--- Request ---
Please rewrite the records starting at the beginning and ending at the line containing "This screenshot has", swapping "GUI agent" for "desktop assistant" and keeping everything else the same. Give only those lines.

--- The records ---
.....
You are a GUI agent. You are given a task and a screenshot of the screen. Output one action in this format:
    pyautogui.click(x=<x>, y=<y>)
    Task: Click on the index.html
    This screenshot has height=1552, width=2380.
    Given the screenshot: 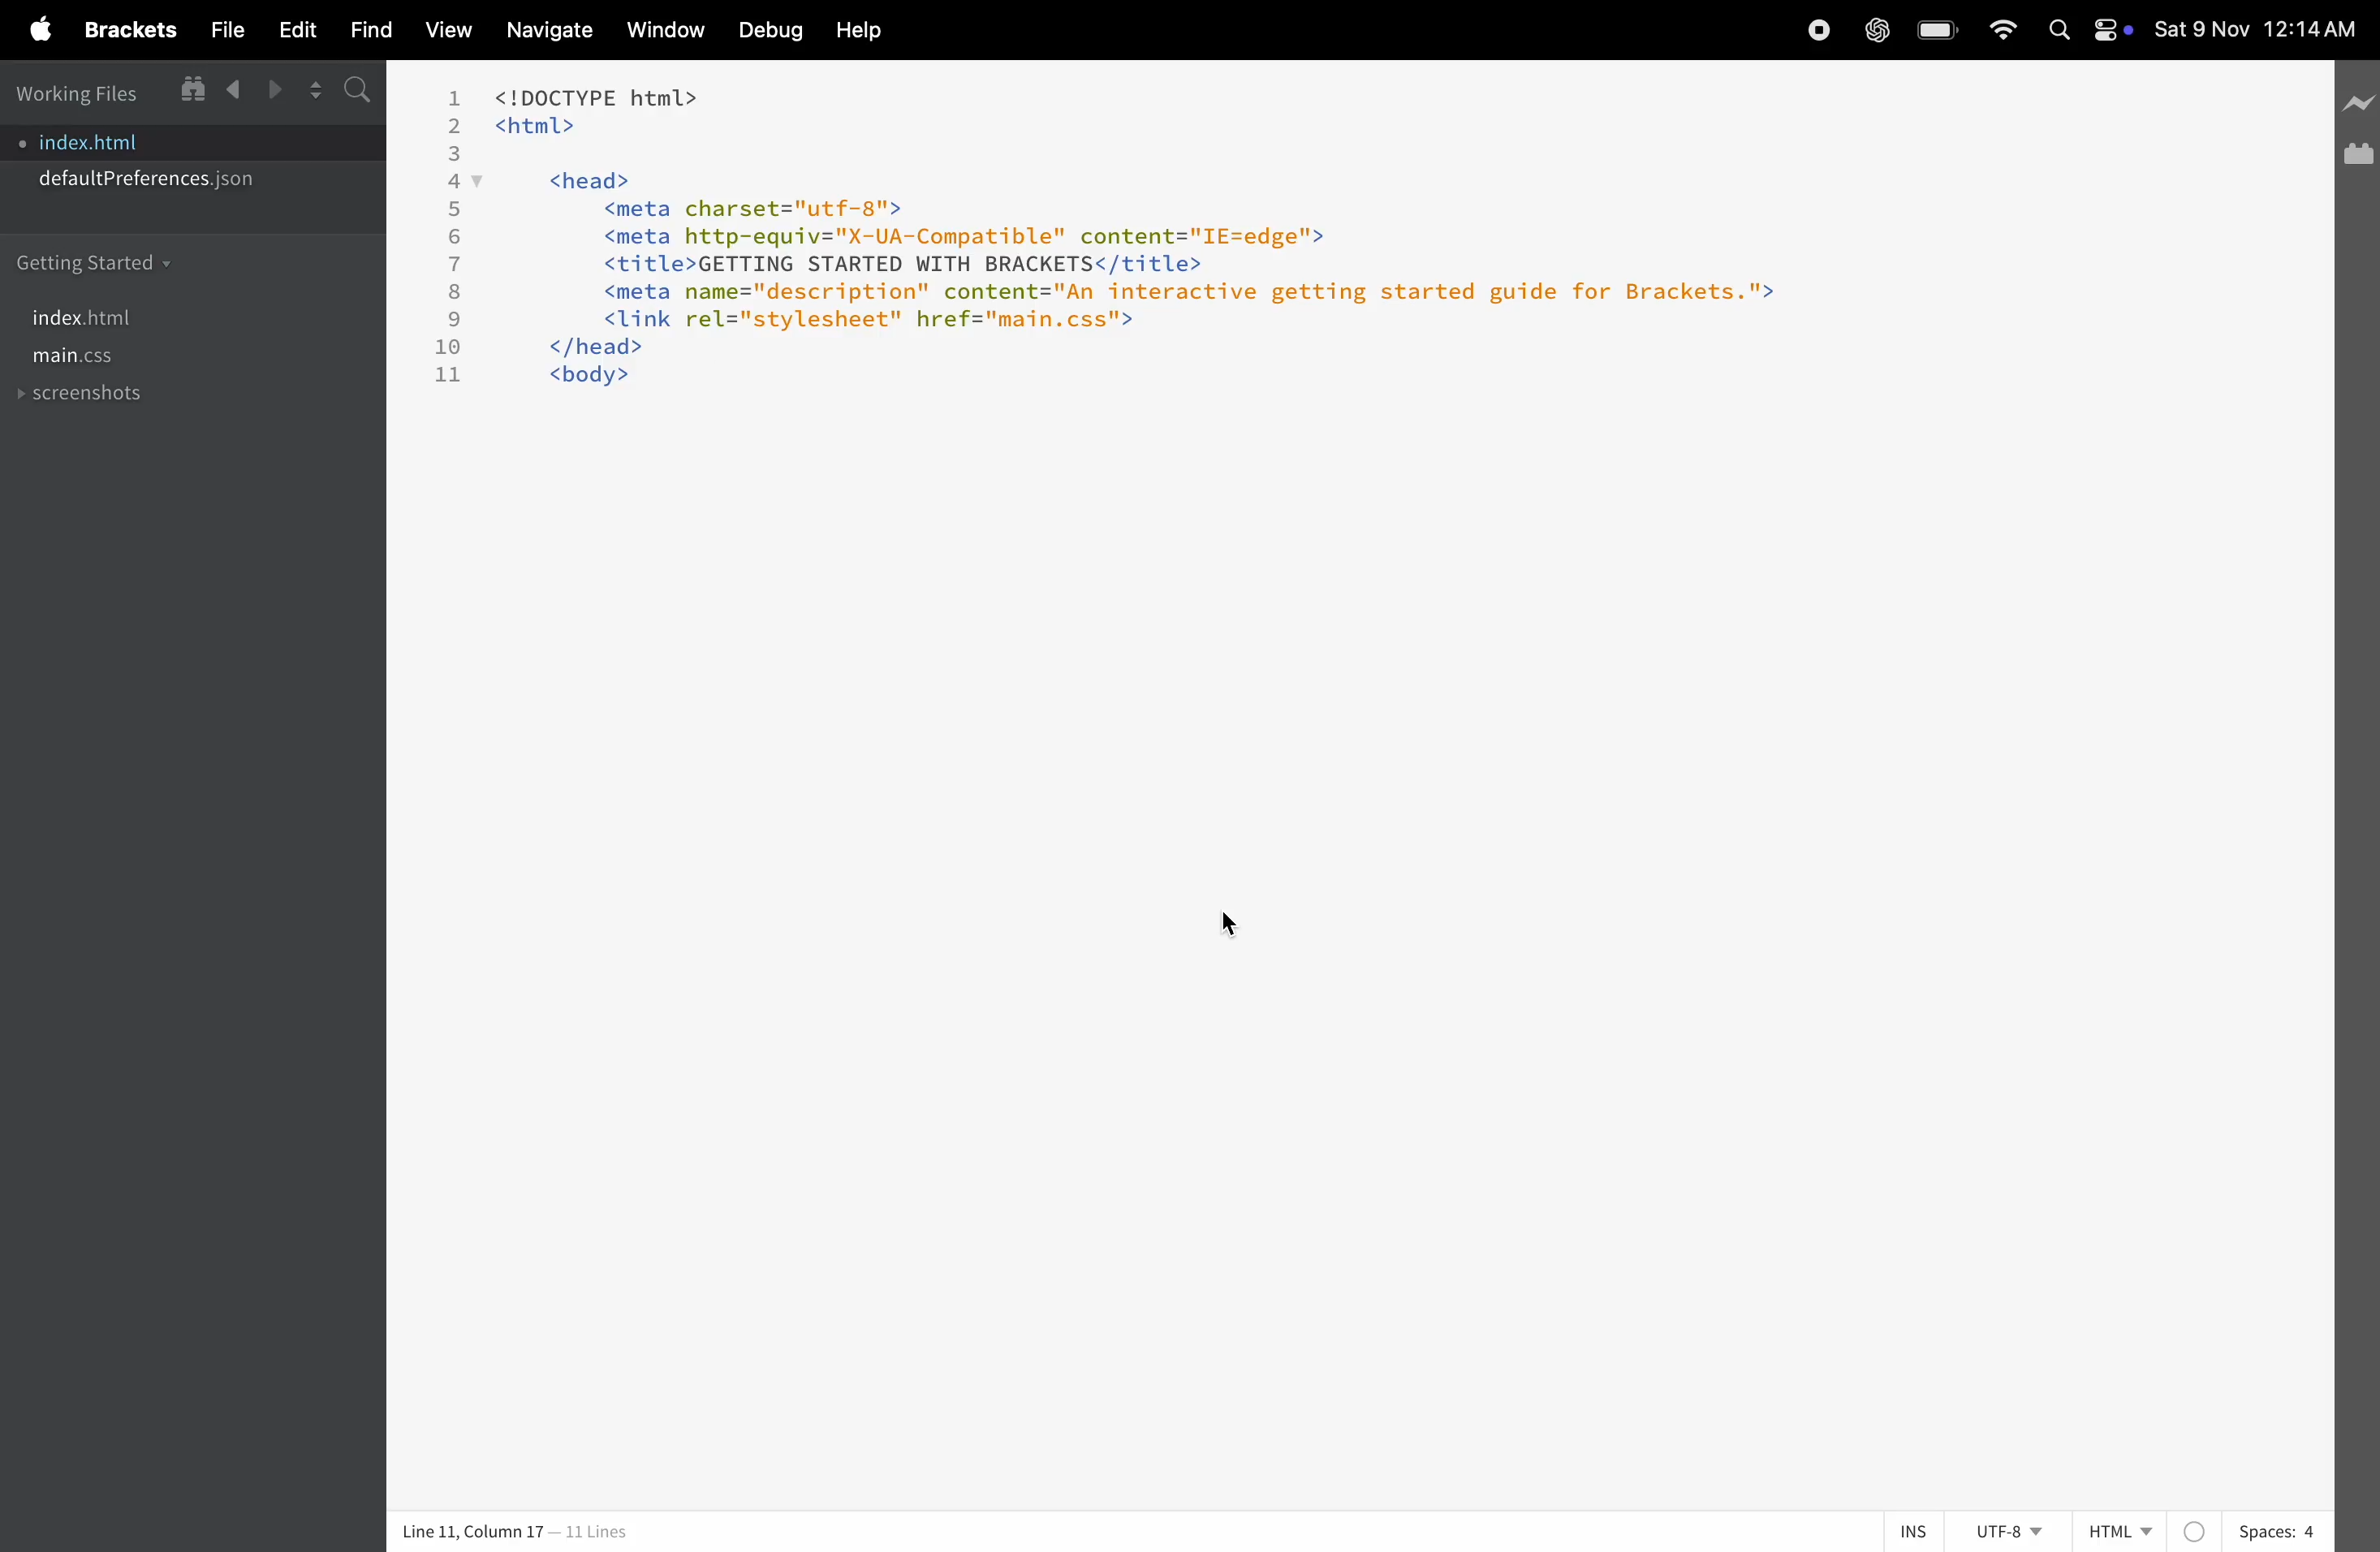 What is the action you would take?
    pyautogui.click(x=154, y=318)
.....
--- Completed exercise ---
You are a desktop assistant. You are given a task and a screenshot of the screen. Output one action in this format:
    pyautogui.click(x=<x>, y=<y>)
    Task: Click on the index.html
    This screenshot has height=1552, width=2380.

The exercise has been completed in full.